I want to match a dictionary of strings to a dictionary of patterns very quickly.
I have 10000 inputs of length 255, and 10000 patterns of length 20. I need to match these strings very quickly and I need to know which patterns matched which inputs.
My patterns need to support regular expression matching. Right now, I have everything in a mysql database and I'm using a regex call in mysql to do what I need. Ex:
patterns.each do |p|
select * from inputs where inputs.value regex #{p}
end
but this will get slower and slower the more patterns I have. I also considered:
patterns.each do |p|
inputs.grep(p)
end
but it has the same issue when I have too many patterns. I want to create a DFA in ruby and store it in memory (separate worker process) until it's needed, but I don't if there's any resources available for doing something like this.

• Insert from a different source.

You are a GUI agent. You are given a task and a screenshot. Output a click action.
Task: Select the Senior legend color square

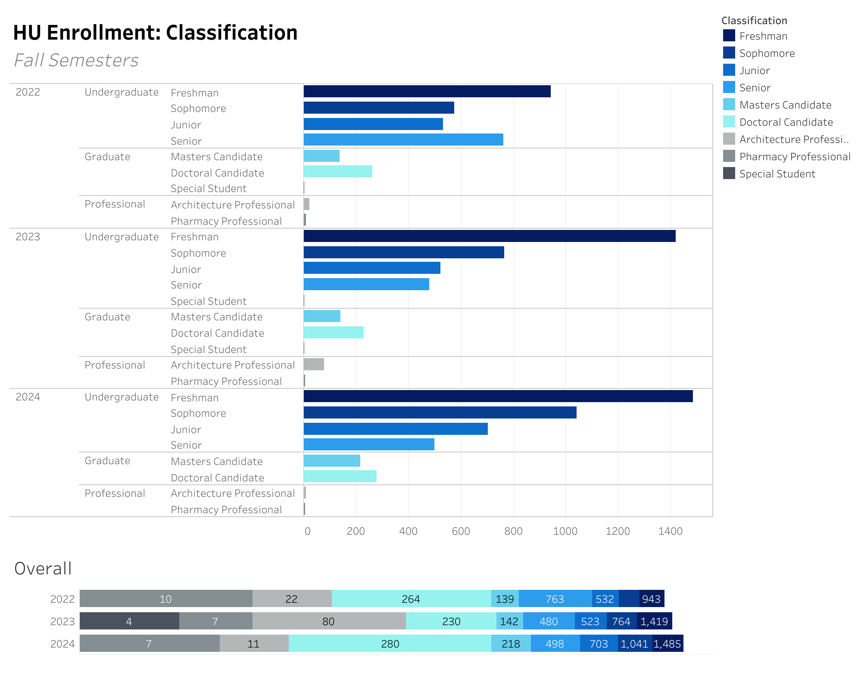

If you don't need the matches, just union the regexps; then the speed is in C. Proof of concept:
# prepwork:
# make 676 two-letter patterns plus a digit
patterns = ('a'..'z').flat_map { |x| ('a'..'z').map { |y| x + y + "\\d" } }
# convert to regexp
regexp = Regexp.union(patterns.map{ |pattern| /(#{pattern})/ })
# matching:
# match
match = regexp.match("mu5")
# find out which pattern was hit
if match
puts patterns[match.captures.find_index { |x| x }]
# => mu\d
end
If you need to see which pattern was hit, you either can't use any capturing brackets, or you need to rewrite my example to use named captures instead of plain ones, which shouldn't be too hard.
EDIT: If you don't need to see which pattern was hit, you can probably speed it up by removing the parentheses from the regexp, replacing /(#{pattern})/
with /#{pattern}/
, so that matching does not need to create a huge array each time.